Tuberculosis alone causes an estimated 1.23 million deaths each year, while pneumonia kills around 2 million people annually, including roughly 700,000 children under the age of five. Both conditions are curable when detected early, yet access to trained radiologists, advanced imaging, and timely lab testing remains limited in many regions where disease burden is highest.
At the core of the grant is a plan to assemble a non-identifiable, open-access dataset aligned with World Health Organization lung-health diagnostic pathways. According to Qure.ai, the database will combine chest X-rays, thoracic ultrasound, high-resolution CT scans, cough and lung sound recordings, clinical histories, and laboratory or biological markers. The goal is to enable researchers and developers globally to build, validate, and refine new AI models for lung disease detection.

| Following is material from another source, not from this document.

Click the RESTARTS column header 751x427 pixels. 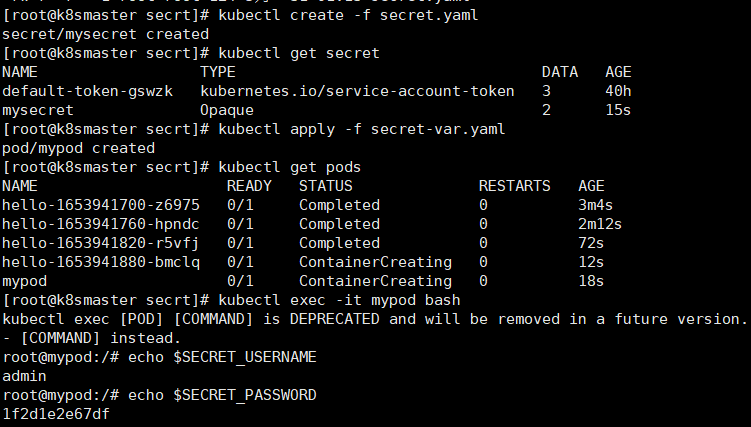[x=514, y=186]
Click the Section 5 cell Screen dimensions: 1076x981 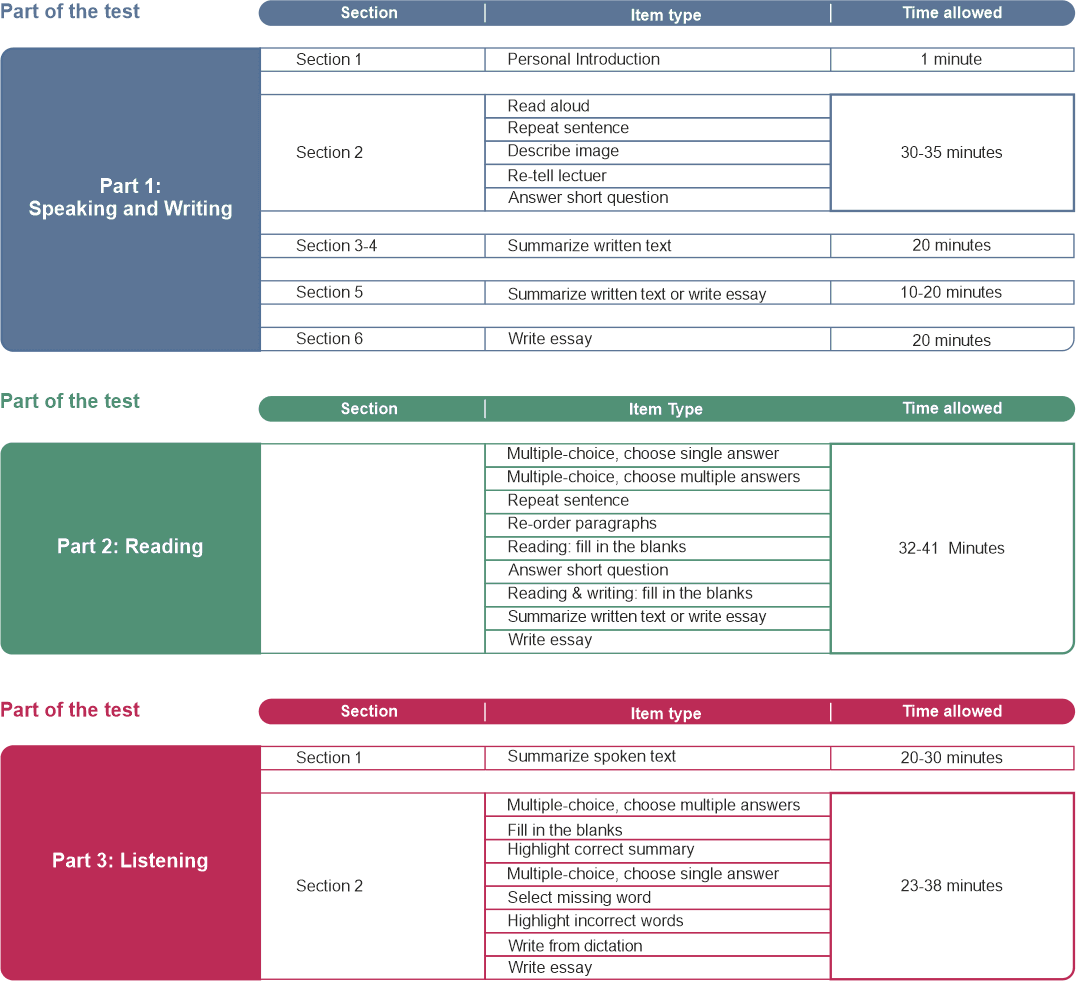pyautogui.click(x=329, y=293)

For Qure.ai, the move builds on more than a decade of deploying AI-enabled imaging tools in remote and underserved settings. The company says its chest X-ray AI systems have already been used in some of the most challenging environments, from rural sub-Saharan Africa to high-altitude regions in Asia, reducing tuberculosis diagnosis timelines from weeks to as little as one or two days in some cases, even without an on-site clinician.
Founder and CEO Prashant Warier said the grant allows the company to extend that experience beyond X-ray into ultrasound, a modality that is cheaper, portable, and more suitable for frontline care. “With this grant, we are excited to leverage our expertise further to scale and reach more people,” he said in a statement.
Point-of-care ultrasound has long been viewed as a promising diagnostic tool in low-resource environments, but its effectiveness depends heavily on operator skill. Qure.ai’s approach is to use AI algorithms as a decision-support layer, helping health workers identify patterns associated with TB and pneumonia even with limited training.
From a broader ecosystem perspective, the grant reflects a growing shift among global health funders toward open data and interoperable AI infrastructure, rather than isolated proprietary tools. By making the dataset open-source, Qure.ai is positioning the project as a shared foundation for innovation across academia, startups, and public health agencies.
Internally, the company is framing the initiative as part of a wider focus on pediatric and population-level lung health. “A child dies of pneumonia every 43 seconds,” said Dr. Justy Antony Chiramal, project lead and clinical director for global health innovation at Qure.ai, underscoring the urgency of improving diagnostics and access to care.
Qure.ai
Qure.ai currently operates in more than 105 countries across over 4,800 clinical sites, with AI products spanning tuberculosis, lung cancer, stroke, and other neurocritical conditions. The company maintains regional offices in New York, London, Dubai, and Mumbai, and was named a TIME100 Most Influential Company in 2025.
For policymakers and health system operators, the outcome of this project will be closely watched. If AI-enabled ultrasound can reliably extend early lung disease detection to clinics with minimal infrastructure, it could reshape how infectious diseases are screened and managed at the front lines of care.